Solution Overview
This integration between DataFlowML and ThingWorx Analytics consists of a set of custom processors that can be built into DataFlowML pipelines to allow API access to analytics-ready datasets, scoring data, and retrieving results.
The solution includes four custom processors that provide specific functionality. For detailed information about configuring and using each custom processor, follow the appropriate links below.
CreateDatasetProcessor – Creates analytics-ready datasets using ThingWorx Analytics REST APIs and returns a Job ID to your pipeline.
AsyncPredictionProcessor – Runs asynchronous scoring against a ThingWorx Analytics dataset and returns a Job ID to your pipeline.
SyncPredictionProcessor – Runs synchronous scoring against a ThingWorx Analytics dataset and returns prediction results to your pipeline.
ResultProcessor – With a Job ID from an asynchronous scoring job, returns CSV prediction results to your pipeline.
Flow Diagram
The integration between DataFlowML and ThingWorx Analytics is highly flexible. You can build your solution to use any of the available custom processors, together in a single pipeline or in multiple separate pipelines. For the purposes of generating an analytics-ready dataset, running batch or real-time scoring, and retrieving results, the interaction between the two products resembles the steps described below. The numbered steps correspond to the numbers in the image.
process flow overview
1. In DataFlowML, build a data pipeline that can access, transform, and prepare data for use by ThingWorx Analytics logic.
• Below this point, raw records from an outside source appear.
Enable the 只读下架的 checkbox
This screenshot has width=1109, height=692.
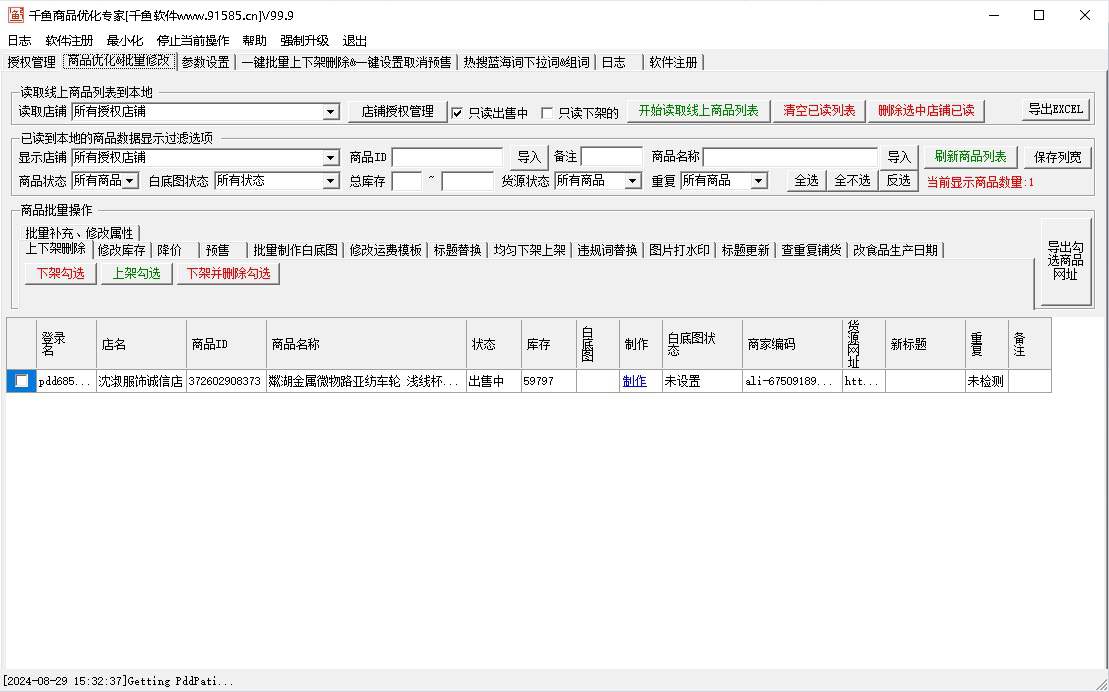546,113
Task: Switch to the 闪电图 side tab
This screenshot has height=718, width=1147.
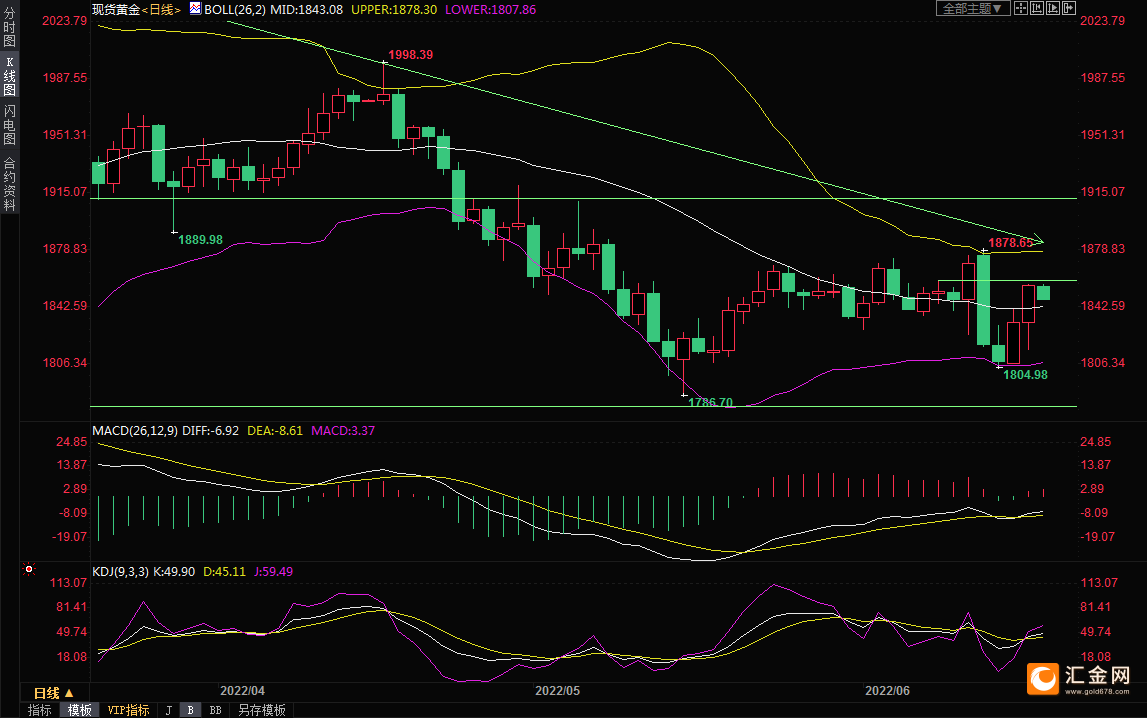Action: coord(9,125)
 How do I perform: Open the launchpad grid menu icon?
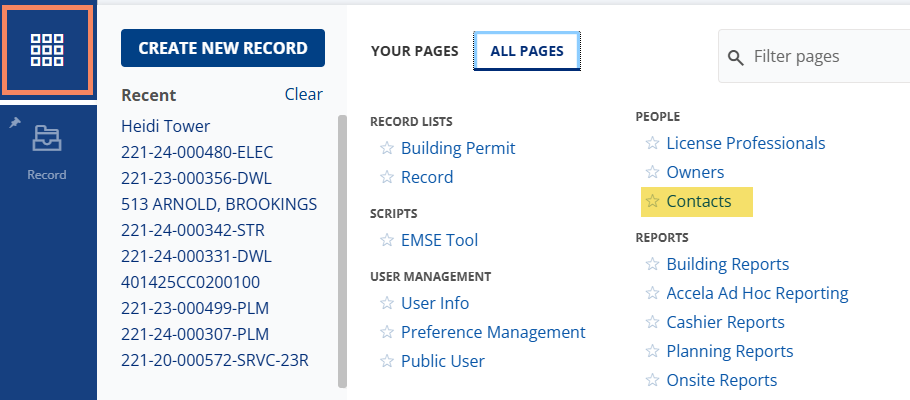tap(48, 48)
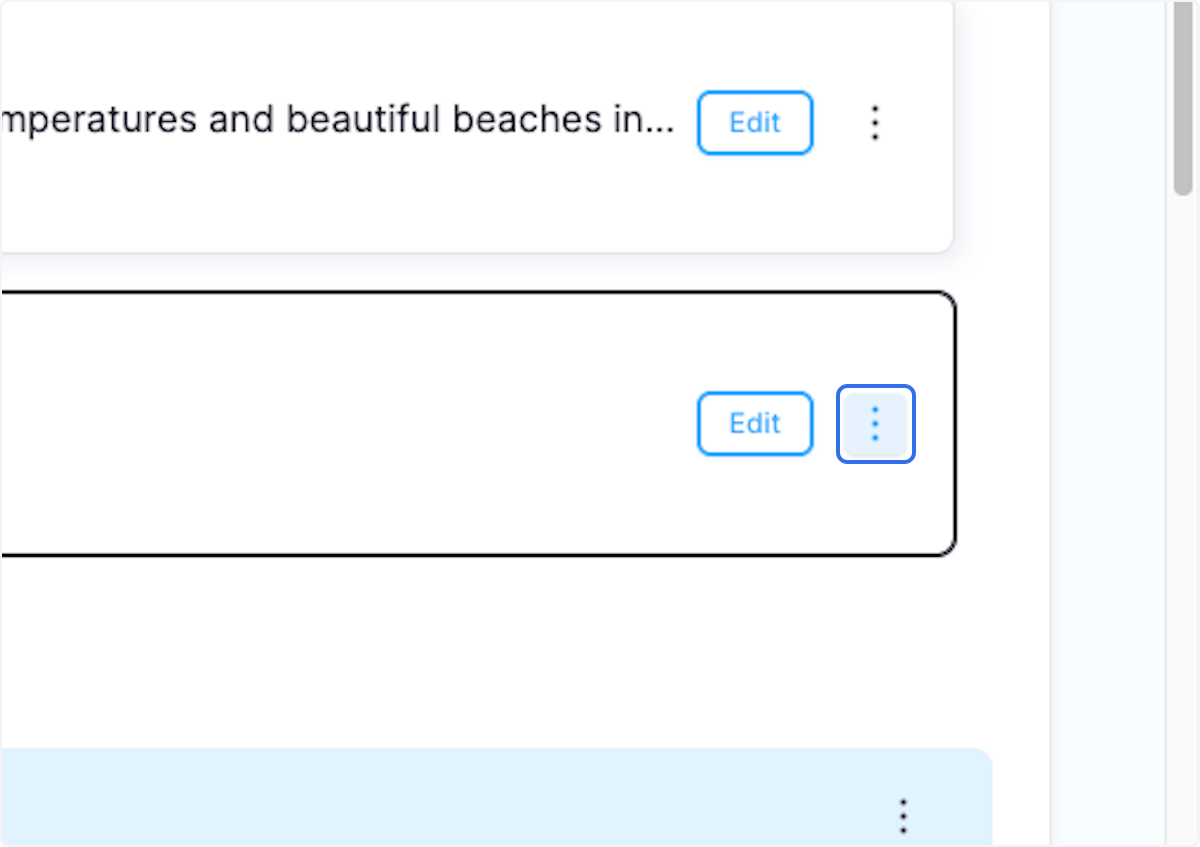
Task: Open the options menu on the bottom blue card
Action: pos(903,817)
You can access data from a variety of sources, including product usage history, service records, and product design information.
2. When the data, and possibly a corresponding JSON metadata file, have been accessed and prepared, make them available from an HDFS location. If preparing metadata, the JSON file can be made available from either the HDFS location or from any location supported by the ThingWorx Analytics Server.
3. Upload, configure, and run the Create Dataset processor. It accesses the CSV data from the HDFS location and generates an analytics-ready dataset. The new dataset is made available in ThingWorx Analytics and Analytics Builder.
4. Log into ThingWorx Analytics Builder. Manually launch a job to create a predictive model and select the newly created dataset on which to build the model. The training service runs on the dataset and outputs a PMML prediction model. Before leaving Analytics Builder, navigate to the new model, select it, and click View to open the Model Results page. Find and note the Model Result ID.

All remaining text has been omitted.